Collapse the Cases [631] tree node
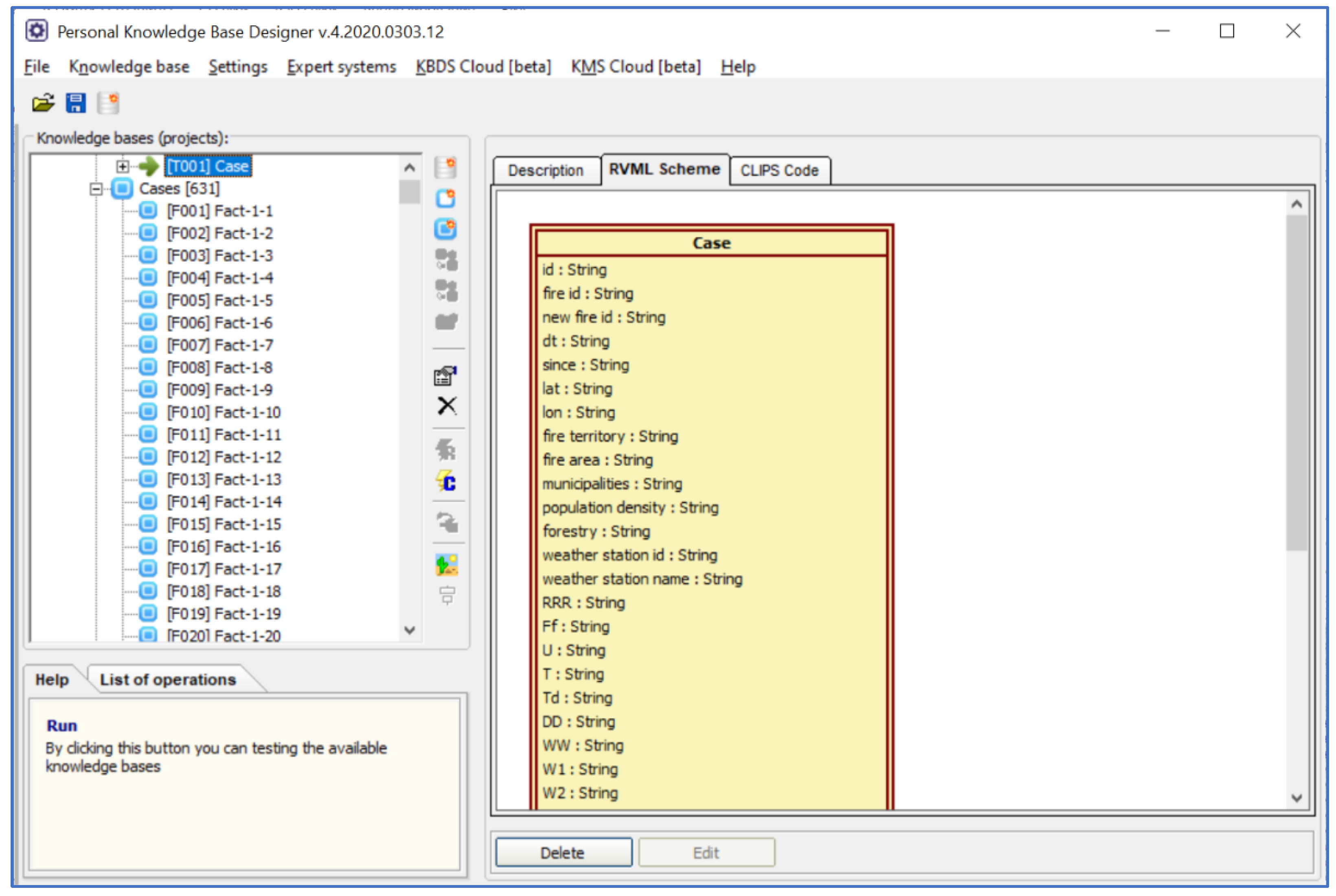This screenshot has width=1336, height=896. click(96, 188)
- - -
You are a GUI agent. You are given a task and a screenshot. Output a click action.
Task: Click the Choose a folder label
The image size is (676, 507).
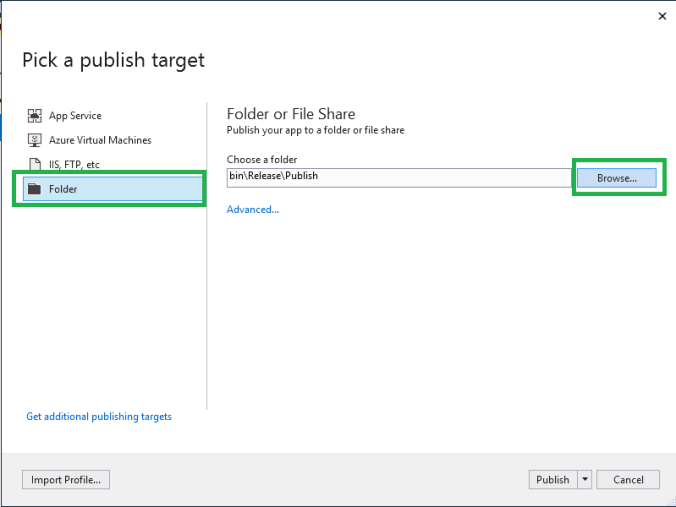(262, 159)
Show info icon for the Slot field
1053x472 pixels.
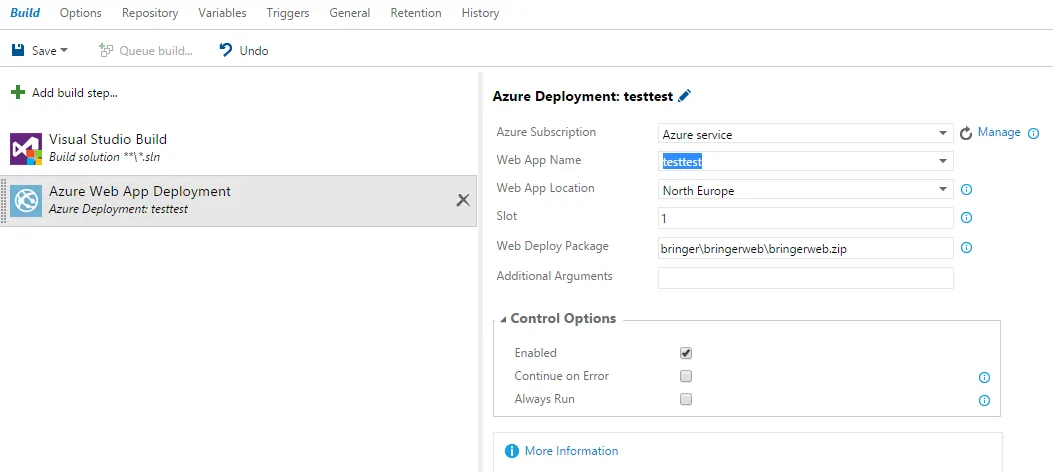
- - -
- [Required work]: Reproduce the data starting at the line containing "You are a GUI" and ending at the line containing "1053x472 pixels.", substituting "directory" for "folder" and changing nothing else. Leave the pictures out.

- [Task solution]:
You are a GUI agent. You are given a task and a screenshot. Output a click action.
Task: Click the Choose a directory label
The image size is (676, 507).
(262, 159)
Show info icon for the Slot field
1053x472 pixels.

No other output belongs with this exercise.